Ambulantes e barraqueiros da orla carioca realizam uma manifestação na tarde desta segunda-feira (26), em Copacabana, na Zona Sul, em protesto contra o novo decreto publicado pelo prefeito Eduardo Paes. O documento estabelece regras mais rígidas para o uso do espaço público nas orlas das praias na cidade. Assista:
O ato acontece na Avenida Atlântica, na altura do Copacabana Palace, onde duas faixas no sentido Ipanema estão ocupadas. Agentes da CET-Rio e da Polícia Militar acompanham o protesto.
“A gente está pedindo a derrubada do decreto de Eduardo Paes. A gente está aqui no meio de uma juventude muito grande. A juventude que vende milho, que vende queijo, a juventude que é o garçom da festa, o garçom da praia, que está aqui todos os dias, no sol, na chuva, vendendo a sua mercadoria. A gente não pode permitir que essas pessoas percam o seu trabalho. A gente precisa continuar na luta, brigando, porque somos trabalhadores e a gente não vai abaixar a cabeça para o Eduardo Paes” disse Maria de Lourdes, coordenadora do Movimento Unido dos Camelôs (Muca), que lidera o protesto.

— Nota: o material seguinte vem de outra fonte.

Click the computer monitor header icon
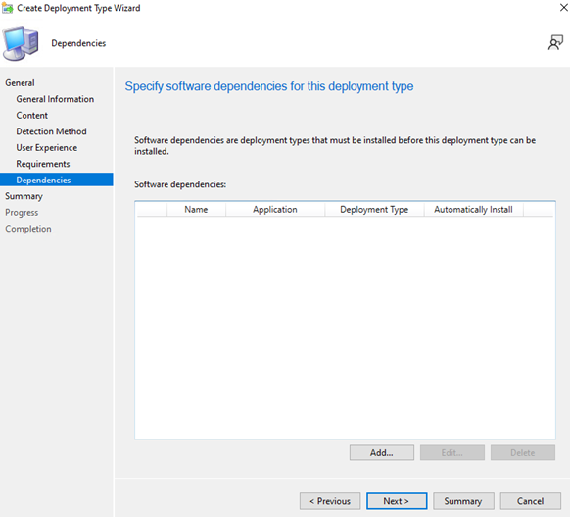Image resolution: width=570 pixels, height=517 pixels. coord(21,43)
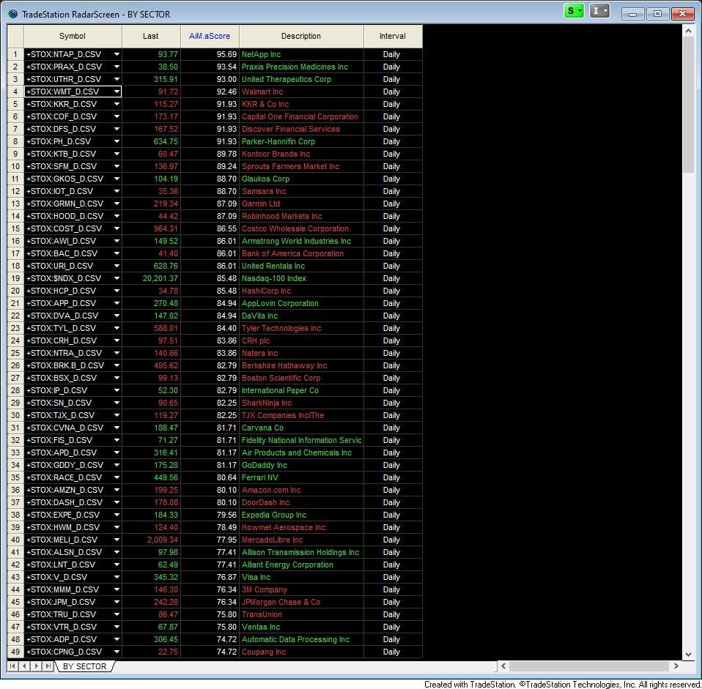
Task: Sort by AiM.aScore column header
Action: [x=209, y=36]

O Centro de Operações do Rio orienta motoristas a redobrarem a atenção ao passar pelo trecho.
O que diz o decreto
O Decreto Municipal, publicado no dia 16 de maio, começa a valer oficialmente no início de junho e tem como objetivo, segundo a prefeitura, preservar a ordem urbana, a segurança pública e o meio ambiente, além de garantir uma convivência mais equilibrada entre trabalhadores, frequentadores, turistas e moradores.
Entre as principais mudanças, está a proibição do uso de caixas de som e instrumentos musicais na areia e no calçadão, independentemente do horário, exceto em eventos previamente autorizados.
O decreto também veta o uso de garrafas de vidro, estruturas comerciais sem licença (como carrocinhas e trailers), comércio com churrasqueiras ou alimentos em palito, uso de isopores improvisados e até cercadinhos montados por ambulantes.
Outra medida é a proibição da personalização das barracas de praia com nomes, marcas ou logotipos, que deverão ser identificadas apenas por numeração sequencial definida pela Prefeitura. A nova regulamentação também estabelece penalidades para quem descumprir as normas, que vão de advertência à cassação do alvará de funcionamento.